§ **Metinden Alıntı**:
..............................

Evrende iki gurup oluşum vardır: Birinci gurupta renkler ve sesler; ikinci gurupta ise zıtlık ve birlik vardır...
Şiyar Amed
Ana dil günü olan 21 Şubat günü JİYAN TV’de yayımlanan KEZİ programında Kürt kadınlarının şehriye kesmesi konu edilmişti. Dil kadar önemli bir konu.
Öncelikle JİYAN TV ve programın emekçilerini kutlamak gerekiyor. Çünkü toplumsal kültür ve gelenekler tehdit altındayken bu tür programlar kültürel soykırıma karşı bir duruştur, bir renktir, bir sestir. Benzer programlar diğer bazı televizyonlarda da bulunmaktadır.
Şehriye kesilmesinde yerel ve evrensel olanı aramak ilginç olabilir. Burada nasıl bir yerellik veya evrensellik vardır? Yerel mutfak kültürü ile ekonominin yaratıcısı kadının emek ve üretkenliği burada yerel ve evrensel değeri ifade etmektedir. Dahası renkler ve seslerin yaşatılmasını anlatmaktadır. Tıpkı yöresel kıyafetler ve müzik gibi.
Yerel değerler unutularak-unutturularak yabancılaşma gerçekleşir; tersinden aşırı yüceltilerek içe kapanmacı, milliyetçi duruma düşülebilir mi? Evet, bu tehlike liberalizm sayesinde vardır. Fakat yerel olanın evrenselle bağlantısı kurulduğunda orada yerel ve evrensel olan iç içe geçer; insanlık değeri haline gelir.
Öz kültüründen koparıldığı gibi insanlık kültüründen de uzaklaştırılan bir toplum ancak köle olarak adlandırılabilir. Köleleştiren de köle edilen kadar köledir. Özgürlük ise, farklılık ve özgür tercih temelinde karşılıklı kabulden doğar. Farklılığı ve tercihte bulunma iradesini ortadan kaldıran bir sistem tüm evreni kendi zihniyetinde öldüren bir sistemdir. Bunlara, evren katili veya evrensel cinayet şebekesi adı verilebilir.
Evrende iki gurup oluşum vardır: Birinci gurupta renkler ve sesler; ikinci gurupta ise zıtlık ve birlik vardır, çelişki ve uyum da denilebilir. Renklerimiz ve sesimiz yasaklanmış, birlik ve uyum hayal haline getirilmişken geriye sadece zıtlık, çelişki, çatışma kalmıştır.
Bir insan veya toplum için, tüm evrenin çatışmadan ibaret olması nasıl bir duygudur? Yerelde çatışma, evrende çatışma, gece çatışma, gündüz çatışma, acı, keder, ıstırap, azap…
Böyle bir yaşam olamaz. Yaşamın sevinçleri, üzüntüleri, sızıları hep olacaktır fakat sadece acıdan ibaret olursa o yaşama yaşam denilemez. Bazı felsefelerde vardır; dünyayı salt acıdan ibaret görürler. Böyle bir dünya nasıl yaşanabilir ki? Tam da burada yaşamın parçalanmışlığına karşı insan iradesi girer devreye. İradeli olmak, dünyayı bir sanat atölyesi gibi ele almaktır. Yaşam o zaman yaşanabilir.

..............................

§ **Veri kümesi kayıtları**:

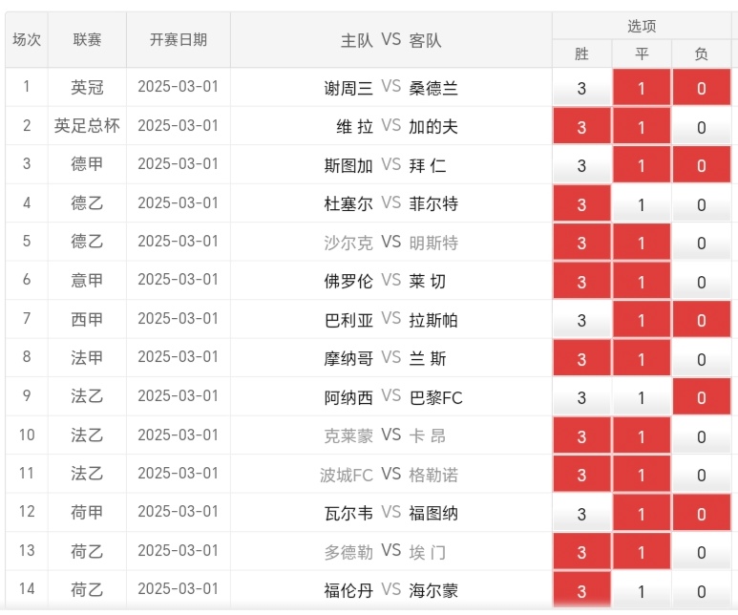Select draw option 1 for match 14
This screenshot has height=615, width=738.
(x=642, y=591)
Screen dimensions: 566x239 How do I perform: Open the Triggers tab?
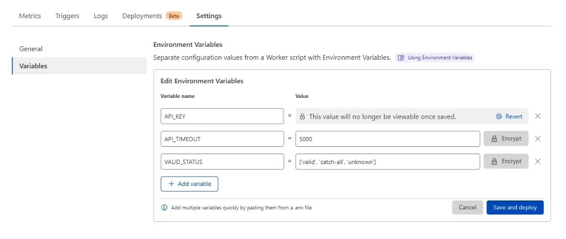coord(68,16)
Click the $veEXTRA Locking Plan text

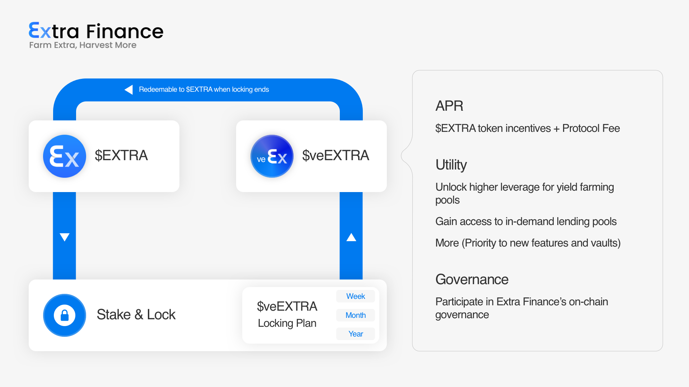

..............................

§ **Yapılacaklar**:
- a) Metne göre 21 Şubat'ta JİYAN TV'de yayımlanan KEZİ programında hangi konu işlenmişti?
- b) Metin, bu tür programların kültürel soykırıma karşı ne olduğunu üç ayrı nitelemeyle belirtir. Bu nitelemelerin hepsini sıralayın.

§ **Tam Yanıtlar**:
- a) Kürt kadınlarının şehriye kesmesi.

- b) Bir duruş, bir renk, bir ses.